La signature prochaine de l’Open Sky avec l’Europe des 25 va pouvoir satisfaire enfin un vœu ancien et une nécessité absolue qui s’inscrit dans le cadre des conditions essentielles du véritable décollage du tourisme marocain.

Nous avons été quelques-uns à monter souvent au créneau pour sensibiliser les décideurs sur ce dossier crucial. Bien sûr, tout ne sera pas résolu d’un coup de plume, il faudrait aussi que la loi puisse réglementer les « low-cost » et qu’on tienne par ailleurs compte du fait qu’à force d’écrémer large à travers la clientèle européenne, on provoquera deux risques sérieux:
1- Celui de faire venir au Maroc des clients ayant peu de moyens pour animer le secteur tertiaire
2- Celui de réduire le taux d’occupation des hôtels 4 et 5 étoiles

En fait, il faudrait pouvoir dire oui au « low- cost » mais non à la subvention d’une clientèle de campings et d’hôtels de bas de gamme. Contrairement à la Tunisie par exemple, le Maroc a beaucoup investi dans l’hôtellerie de qualité, et l’idéal serait que la clientèle européenne riche puisse utiliser à son profit le transport « low-cost » dans une proportion satisfaisante à nos stratégies commerciales et financières globales.
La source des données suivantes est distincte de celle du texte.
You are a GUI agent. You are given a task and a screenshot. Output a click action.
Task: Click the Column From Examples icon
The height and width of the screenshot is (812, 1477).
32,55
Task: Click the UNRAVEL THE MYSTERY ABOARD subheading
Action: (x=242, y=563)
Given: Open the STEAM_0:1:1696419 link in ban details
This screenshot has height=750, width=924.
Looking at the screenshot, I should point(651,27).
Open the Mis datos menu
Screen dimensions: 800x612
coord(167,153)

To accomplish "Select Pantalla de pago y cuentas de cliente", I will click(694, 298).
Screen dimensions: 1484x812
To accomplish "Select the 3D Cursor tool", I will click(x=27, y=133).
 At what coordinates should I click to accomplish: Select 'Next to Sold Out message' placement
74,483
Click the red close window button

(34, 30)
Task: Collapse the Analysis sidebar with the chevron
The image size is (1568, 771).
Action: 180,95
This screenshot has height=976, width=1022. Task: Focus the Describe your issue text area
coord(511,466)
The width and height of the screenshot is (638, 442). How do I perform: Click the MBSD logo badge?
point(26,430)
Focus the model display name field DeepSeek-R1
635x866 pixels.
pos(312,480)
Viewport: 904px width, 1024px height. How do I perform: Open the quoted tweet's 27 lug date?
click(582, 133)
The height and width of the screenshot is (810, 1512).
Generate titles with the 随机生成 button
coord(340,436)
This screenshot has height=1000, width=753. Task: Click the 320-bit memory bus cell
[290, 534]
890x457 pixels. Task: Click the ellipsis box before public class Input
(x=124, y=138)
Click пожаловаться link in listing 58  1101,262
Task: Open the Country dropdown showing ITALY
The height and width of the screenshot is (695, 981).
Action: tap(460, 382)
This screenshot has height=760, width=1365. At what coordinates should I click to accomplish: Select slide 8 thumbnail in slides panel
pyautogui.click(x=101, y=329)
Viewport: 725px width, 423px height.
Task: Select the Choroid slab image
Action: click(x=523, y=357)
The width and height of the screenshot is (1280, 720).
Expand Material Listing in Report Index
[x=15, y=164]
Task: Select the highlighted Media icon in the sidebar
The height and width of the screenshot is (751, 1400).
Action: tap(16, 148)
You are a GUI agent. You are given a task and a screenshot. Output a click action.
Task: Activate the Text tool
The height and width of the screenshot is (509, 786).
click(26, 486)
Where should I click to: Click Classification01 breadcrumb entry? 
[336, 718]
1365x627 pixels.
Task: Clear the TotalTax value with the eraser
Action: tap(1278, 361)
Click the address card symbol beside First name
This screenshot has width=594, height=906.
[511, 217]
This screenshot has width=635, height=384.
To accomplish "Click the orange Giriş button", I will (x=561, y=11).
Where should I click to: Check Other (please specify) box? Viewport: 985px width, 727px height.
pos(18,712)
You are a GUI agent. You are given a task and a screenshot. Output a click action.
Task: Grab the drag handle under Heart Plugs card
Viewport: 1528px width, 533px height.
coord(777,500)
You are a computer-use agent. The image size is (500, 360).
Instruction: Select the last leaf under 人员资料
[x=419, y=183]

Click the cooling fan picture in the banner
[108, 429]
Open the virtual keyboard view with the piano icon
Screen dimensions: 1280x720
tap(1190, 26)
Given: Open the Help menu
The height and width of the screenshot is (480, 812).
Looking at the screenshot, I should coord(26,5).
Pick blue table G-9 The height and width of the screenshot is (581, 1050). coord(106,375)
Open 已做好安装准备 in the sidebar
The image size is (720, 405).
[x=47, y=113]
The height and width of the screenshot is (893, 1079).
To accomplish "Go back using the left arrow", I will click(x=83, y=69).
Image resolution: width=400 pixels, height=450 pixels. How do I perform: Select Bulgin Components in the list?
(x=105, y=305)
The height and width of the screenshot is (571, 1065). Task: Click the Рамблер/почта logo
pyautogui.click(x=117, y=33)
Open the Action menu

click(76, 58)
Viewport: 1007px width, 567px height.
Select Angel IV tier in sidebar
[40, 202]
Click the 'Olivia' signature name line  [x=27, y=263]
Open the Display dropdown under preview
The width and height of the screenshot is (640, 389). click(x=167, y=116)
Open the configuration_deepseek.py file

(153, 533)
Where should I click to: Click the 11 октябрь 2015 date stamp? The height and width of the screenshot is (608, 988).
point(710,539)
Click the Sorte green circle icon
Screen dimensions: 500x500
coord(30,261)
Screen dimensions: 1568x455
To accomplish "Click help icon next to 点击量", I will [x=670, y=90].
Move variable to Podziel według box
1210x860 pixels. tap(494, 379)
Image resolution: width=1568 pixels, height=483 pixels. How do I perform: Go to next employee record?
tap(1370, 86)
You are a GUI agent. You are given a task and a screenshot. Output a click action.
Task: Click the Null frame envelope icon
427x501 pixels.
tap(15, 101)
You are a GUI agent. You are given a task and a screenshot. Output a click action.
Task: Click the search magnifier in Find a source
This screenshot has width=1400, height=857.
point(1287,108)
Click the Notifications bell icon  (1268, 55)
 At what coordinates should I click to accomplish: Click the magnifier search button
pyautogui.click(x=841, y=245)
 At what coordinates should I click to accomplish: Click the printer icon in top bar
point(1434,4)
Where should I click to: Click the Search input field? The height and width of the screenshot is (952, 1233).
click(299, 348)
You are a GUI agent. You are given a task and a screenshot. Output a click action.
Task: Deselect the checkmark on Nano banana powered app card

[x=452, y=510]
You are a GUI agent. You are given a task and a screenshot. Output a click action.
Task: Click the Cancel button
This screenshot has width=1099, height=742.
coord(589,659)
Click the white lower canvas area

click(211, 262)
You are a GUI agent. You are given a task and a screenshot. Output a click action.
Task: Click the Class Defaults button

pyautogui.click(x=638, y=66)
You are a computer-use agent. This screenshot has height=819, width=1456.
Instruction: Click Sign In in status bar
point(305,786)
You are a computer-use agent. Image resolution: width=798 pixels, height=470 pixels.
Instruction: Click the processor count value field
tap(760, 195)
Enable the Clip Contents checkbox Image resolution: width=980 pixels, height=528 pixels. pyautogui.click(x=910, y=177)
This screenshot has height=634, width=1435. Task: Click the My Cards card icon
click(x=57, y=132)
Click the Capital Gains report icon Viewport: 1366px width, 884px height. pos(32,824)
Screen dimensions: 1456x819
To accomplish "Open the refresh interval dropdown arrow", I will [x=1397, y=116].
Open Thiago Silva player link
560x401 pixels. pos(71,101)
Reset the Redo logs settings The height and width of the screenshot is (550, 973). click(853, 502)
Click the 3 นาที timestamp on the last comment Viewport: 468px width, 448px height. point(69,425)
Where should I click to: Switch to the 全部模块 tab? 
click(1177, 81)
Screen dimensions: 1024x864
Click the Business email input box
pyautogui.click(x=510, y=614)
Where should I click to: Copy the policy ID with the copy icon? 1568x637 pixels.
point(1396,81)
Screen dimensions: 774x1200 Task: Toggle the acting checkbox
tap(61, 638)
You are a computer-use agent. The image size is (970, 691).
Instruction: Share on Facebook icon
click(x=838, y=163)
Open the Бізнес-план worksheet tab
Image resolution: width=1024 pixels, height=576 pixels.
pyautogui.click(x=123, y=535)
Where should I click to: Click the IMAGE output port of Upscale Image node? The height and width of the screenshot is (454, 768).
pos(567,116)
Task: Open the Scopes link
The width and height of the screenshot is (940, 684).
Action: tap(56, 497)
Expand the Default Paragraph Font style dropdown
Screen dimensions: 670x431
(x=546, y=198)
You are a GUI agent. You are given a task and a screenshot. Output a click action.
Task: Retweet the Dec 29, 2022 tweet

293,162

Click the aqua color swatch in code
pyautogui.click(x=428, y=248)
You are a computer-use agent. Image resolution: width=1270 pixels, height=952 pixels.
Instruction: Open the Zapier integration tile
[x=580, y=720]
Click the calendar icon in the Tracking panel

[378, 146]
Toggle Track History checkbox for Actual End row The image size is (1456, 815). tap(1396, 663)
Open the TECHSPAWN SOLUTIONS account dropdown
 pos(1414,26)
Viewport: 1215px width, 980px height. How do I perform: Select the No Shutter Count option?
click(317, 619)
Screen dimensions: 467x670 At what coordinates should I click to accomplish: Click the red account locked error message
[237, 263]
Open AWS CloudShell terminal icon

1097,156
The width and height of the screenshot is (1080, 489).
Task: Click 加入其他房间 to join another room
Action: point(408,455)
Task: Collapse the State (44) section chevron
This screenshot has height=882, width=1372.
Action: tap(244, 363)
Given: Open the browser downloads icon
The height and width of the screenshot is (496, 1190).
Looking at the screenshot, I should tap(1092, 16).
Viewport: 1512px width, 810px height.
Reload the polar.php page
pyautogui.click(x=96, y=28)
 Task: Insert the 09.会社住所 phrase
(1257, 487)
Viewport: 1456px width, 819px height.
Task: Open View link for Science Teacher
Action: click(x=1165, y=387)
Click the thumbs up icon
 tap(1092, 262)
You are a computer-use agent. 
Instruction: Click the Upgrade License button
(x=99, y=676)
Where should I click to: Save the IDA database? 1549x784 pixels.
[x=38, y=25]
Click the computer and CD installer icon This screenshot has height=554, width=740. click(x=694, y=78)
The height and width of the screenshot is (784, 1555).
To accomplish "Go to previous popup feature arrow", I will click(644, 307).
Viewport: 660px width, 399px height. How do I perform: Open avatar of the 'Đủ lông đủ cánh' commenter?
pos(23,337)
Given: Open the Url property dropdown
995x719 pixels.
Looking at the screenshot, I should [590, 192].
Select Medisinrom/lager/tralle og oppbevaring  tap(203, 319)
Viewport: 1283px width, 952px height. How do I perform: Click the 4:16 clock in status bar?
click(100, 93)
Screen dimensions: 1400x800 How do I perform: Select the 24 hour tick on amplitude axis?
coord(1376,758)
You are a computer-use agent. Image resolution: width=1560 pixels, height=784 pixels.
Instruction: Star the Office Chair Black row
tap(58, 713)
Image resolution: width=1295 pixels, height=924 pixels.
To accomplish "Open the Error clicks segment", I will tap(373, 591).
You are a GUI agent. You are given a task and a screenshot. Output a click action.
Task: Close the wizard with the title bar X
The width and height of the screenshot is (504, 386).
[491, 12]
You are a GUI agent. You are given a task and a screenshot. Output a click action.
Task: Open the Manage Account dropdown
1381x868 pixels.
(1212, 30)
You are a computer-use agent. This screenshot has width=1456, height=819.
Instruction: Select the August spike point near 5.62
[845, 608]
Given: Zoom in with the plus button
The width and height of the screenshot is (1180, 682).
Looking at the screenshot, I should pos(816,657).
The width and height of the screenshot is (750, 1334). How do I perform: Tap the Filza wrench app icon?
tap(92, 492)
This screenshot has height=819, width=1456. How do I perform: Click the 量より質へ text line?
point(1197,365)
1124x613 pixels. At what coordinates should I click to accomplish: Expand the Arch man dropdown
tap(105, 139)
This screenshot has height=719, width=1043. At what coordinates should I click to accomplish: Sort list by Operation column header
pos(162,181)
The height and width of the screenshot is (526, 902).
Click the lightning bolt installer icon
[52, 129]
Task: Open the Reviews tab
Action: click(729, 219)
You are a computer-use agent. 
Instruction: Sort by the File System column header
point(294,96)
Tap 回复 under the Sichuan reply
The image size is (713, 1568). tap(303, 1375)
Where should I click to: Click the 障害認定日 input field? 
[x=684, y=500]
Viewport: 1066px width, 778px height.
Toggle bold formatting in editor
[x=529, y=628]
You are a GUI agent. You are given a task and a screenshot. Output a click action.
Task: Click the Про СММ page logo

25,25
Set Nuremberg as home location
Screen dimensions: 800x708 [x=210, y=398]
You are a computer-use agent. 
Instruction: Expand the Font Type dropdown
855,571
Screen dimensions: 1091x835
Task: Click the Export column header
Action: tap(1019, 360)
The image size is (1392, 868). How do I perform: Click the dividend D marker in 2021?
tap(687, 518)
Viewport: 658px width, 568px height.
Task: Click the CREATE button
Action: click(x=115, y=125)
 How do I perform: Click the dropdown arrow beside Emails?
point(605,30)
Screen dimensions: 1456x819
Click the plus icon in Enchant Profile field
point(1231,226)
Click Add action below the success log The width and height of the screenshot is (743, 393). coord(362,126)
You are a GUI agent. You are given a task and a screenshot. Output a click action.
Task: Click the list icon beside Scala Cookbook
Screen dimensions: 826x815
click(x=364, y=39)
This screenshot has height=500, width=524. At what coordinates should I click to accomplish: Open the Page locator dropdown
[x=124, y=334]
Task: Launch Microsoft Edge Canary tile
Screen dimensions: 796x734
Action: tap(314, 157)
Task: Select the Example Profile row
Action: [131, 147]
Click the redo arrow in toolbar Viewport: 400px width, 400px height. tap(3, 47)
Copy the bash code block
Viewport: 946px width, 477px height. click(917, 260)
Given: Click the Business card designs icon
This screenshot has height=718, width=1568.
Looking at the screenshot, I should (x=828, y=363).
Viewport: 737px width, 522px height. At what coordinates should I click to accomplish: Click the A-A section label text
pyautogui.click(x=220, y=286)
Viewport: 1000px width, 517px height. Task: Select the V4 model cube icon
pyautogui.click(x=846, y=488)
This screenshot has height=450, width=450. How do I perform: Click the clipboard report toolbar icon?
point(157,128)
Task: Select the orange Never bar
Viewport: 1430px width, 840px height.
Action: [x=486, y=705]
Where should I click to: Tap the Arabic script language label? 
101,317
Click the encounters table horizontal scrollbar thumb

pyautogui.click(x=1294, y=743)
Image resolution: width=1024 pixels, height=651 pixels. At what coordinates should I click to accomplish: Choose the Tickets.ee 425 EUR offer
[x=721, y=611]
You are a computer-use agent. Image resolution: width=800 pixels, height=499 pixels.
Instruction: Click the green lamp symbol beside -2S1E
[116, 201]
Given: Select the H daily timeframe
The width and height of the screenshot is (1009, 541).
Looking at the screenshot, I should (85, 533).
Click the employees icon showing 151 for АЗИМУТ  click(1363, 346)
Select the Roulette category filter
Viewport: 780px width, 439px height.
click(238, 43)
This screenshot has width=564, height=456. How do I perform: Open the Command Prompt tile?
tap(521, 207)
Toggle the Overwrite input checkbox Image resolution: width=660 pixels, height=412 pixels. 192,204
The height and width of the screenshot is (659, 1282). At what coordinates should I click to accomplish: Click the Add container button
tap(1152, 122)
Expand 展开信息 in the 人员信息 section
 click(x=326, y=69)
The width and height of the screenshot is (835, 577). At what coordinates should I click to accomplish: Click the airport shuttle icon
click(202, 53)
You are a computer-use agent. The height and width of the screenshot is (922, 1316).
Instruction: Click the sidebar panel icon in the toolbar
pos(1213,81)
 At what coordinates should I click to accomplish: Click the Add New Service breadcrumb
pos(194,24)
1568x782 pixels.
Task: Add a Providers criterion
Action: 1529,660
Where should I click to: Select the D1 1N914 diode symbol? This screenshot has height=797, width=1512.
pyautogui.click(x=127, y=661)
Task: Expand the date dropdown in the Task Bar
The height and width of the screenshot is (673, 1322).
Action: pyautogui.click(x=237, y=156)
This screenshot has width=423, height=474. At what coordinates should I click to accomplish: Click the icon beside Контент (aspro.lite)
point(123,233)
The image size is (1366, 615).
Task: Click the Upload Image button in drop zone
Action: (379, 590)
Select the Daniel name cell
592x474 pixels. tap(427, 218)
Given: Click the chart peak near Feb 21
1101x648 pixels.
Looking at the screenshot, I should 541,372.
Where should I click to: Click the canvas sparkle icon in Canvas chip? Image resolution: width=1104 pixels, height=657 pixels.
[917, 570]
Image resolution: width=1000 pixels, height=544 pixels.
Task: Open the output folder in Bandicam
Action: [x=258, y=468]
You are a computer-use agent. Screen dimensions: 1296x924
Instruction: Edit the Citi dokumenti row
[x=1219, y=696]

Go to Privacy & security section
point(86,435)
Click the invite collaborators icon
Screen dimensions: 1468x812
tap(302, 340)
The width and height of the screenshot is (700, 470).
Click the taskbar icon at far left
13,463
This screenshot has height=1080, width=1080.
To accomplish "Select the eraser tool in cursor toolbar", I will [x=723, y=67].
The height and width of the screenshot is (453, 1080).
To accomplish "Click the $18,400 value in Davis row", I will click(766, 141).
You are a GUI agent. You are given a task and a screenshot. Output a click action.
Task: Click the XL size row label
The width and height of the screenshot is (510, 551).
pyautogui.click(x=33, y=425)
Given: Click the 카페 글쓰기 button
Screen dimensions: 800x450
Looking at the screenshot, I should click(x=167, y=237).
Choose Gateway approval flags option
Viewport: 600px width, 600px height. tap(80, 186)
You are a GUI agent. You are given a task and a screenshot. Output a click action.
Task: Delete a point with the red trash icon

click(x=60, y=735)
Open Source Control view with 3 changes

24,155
Il est par ailleurs toujours d’actualité de garder l’œil sur la domination du marché français qui représente, à lui seul, 62% de la part des nuitées totales car il n’est pas prudent de mettre « tous les œufs dans le même panier » ou alors il faudrait se préparer à courtiser en permanence une clientèle qui se sentira de plus en plus indispensable et qui sera de plus en plus exigeante. Certes chaque politique a un prix et il est judicieux de commencer d’ors et déjà à envisager les mesures d’accompagnement à introduire dans notre philosophie d’action vis-à-vis des opérateurs économiques français présents à Marrakech et de la clientèle française en particulier de façon à leur donner un sentiment de sécurité et de bien-être. Les Français investissent à Marrakech et ils y viennent nombreux en vacances. N’est-il pas légitime qu’ils devraient s’y sentir un peu comme chez eux? Le dossier de l’open sky a été longtemps bloqué à cause d’une exigence de réciprocité mais qu’on ne vienne pas nous parler à nouveau de réciprocité. Celle-ci ne peut pas être satisfaite rapidement à ce propos non plus et n’a même pas à être envisagée tant que nos concitoyens en France n’auront pas acquis un degré d’adaptation et une forte représentativité, capables de leur permettre de formuler des exigences et tant que les nationaux visitant la France ne se comptent pas en millions.